◆ Prompt: Beginning at the line with "Task: Click the Bitcoin" in the records below, return each line up to and including the last, exactly as it stands, but not the pictures.

[Excerpts from a dataset]
□ □ □ □ □ □ □

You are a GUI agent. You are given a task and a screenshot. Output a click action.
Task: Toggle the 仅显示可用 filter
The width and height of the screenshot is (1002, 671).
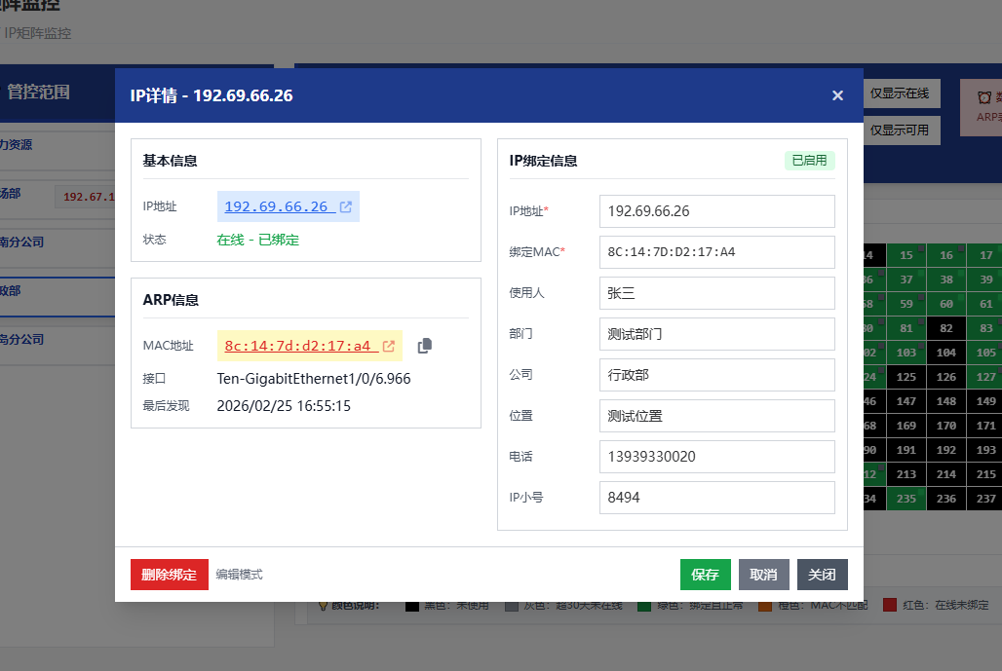point(901,130)
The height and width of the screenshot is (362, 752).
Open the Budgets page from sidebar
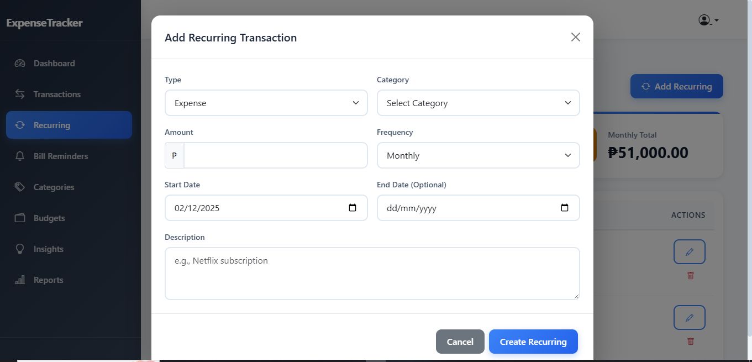(49, 218)
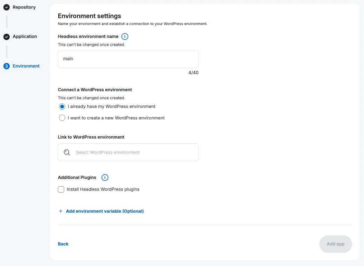The width and height of the screenshot is (364, 266).
Task: Click the 'Install Headless WordPress plugins' label text
Action: pyautogui.click(x=103, y=189)
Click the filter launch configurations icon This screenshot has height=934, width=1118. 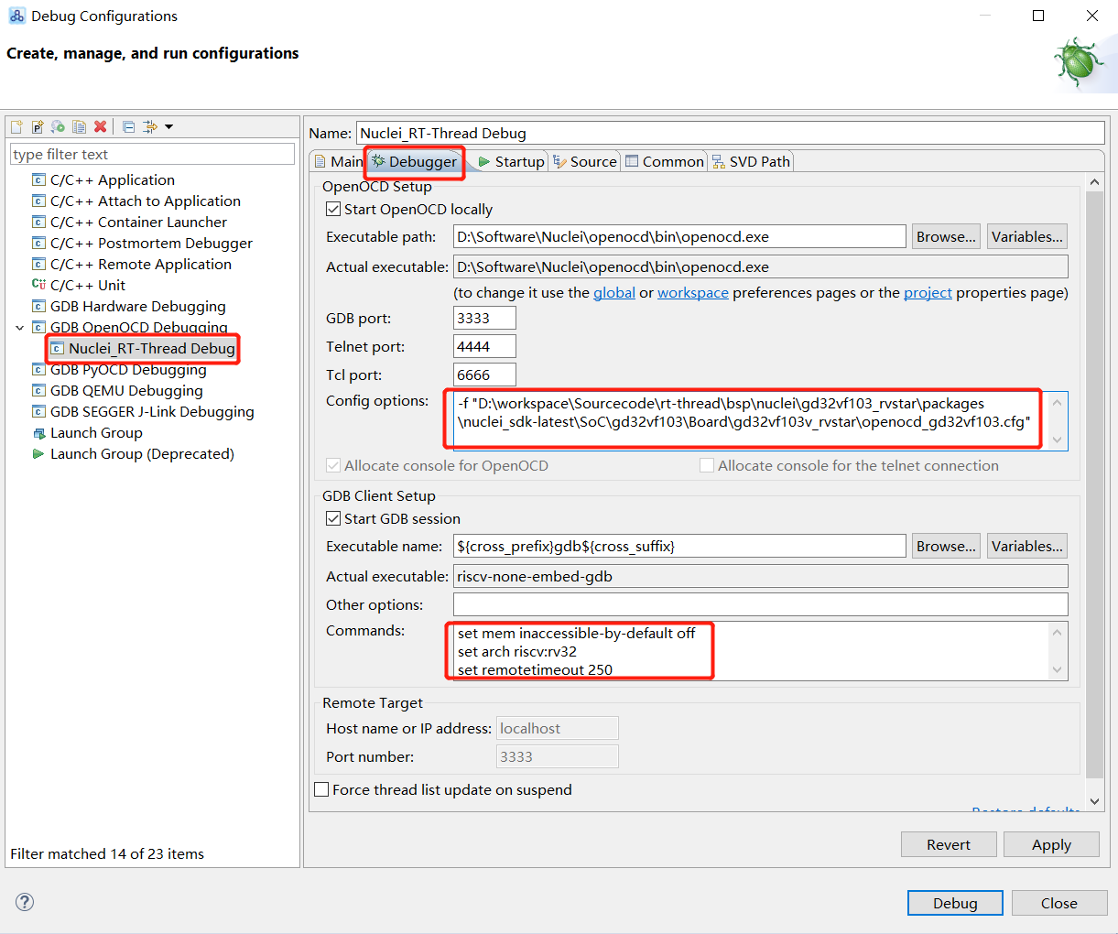[x=150, y=127]
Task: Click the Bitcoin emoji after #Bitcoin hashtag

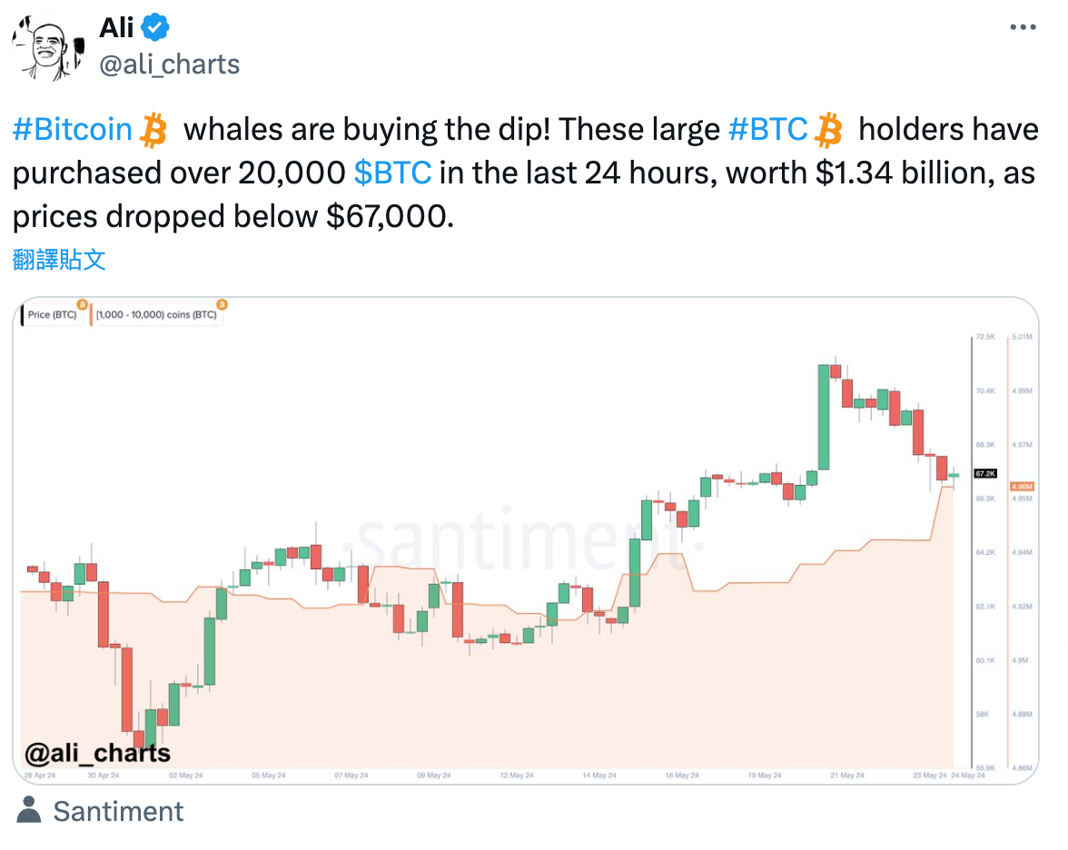Action: (153, 131)
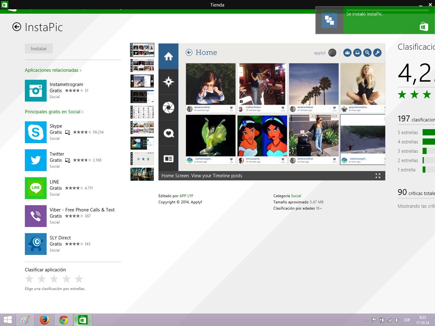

□ □ □ □ □ □ □

◆ Output for this task:
Task: Click the Bitcoin emoji after #Bitcoin hashtag

Action: (153, 131)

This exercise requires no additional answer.